→ Problem to work on: Output the line containing "Unable To Find", then every remaining line of the entries below, exactly as written and with no other text.

Stored items
====

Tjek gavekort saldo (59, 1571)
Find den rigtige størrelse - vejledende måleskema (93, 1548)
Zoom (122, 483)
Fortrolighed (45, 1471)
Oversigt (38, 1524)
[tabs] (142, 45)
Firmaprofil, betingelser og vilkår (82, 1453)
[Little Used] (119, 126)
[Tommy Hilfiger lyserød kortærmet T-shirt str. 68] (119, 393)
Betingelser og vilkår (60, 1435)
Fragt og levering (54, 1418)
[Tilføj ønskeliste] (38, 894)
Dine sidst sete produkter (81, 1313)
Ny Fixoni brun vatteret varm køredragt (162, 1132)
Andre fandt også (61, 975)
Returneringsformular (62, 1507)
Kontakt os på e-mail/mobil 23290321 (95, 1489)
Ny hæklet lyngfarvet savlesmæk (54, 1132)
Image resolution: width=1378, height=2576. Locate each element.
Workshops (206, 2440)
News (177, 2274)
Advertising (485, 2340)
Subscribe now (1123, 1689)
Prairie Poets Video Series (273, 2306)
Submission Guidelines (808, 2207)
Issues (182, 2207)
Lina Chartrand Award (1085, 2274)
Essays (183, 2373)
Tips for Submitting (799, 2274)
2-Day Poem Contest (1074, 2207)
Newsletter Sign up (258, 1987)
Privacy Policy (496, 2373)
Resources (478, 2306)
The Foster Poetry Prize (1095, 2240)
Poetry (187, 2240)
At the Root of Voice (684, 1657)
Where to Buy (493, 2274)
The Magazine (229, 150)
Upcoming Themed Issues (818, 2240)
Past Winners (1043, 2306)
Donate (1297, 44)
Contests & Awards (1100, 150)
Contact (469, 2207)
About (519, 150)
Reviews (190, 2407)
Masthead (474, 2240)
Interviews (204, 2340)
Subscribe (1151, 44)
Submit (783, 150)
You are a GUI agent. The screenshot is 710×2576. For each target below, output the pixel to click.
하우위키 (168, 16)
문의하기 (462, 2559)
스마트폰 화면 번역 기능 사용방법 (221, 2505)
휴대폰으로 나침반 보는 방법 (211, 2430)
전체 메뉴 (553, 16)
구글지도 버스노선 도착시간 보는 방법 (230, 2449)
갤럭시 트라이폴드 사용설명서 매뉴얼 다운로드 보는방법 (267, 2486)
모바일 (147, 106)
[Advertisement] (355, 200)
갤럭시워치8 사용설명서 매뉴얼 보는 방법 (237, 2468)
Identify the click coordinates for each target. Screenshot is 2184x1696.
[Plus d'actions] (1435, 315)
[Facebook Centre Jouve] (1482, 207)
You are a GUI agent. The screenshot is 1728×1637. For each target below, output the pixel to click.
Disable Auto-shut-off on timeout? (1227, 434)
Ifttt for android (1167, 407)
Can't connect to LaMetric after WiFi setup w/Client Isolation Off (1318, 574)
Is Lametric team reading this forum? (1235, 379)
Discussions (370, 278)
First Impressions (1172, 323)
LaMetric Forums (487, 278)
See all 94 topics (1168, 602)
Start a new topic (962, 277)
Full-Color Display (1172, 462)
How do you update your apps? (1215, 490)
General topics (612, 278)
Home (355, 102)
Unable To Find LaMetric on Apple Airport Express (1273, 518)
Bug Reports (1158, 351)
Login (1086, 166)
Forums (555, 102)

====

→ Reply to the exercise:
Unable To Find LaMetric on Apple Airport Express (1273, 518)
Bug Reports (1158, 351)
Login (1086, 166)
Forums (555, 102)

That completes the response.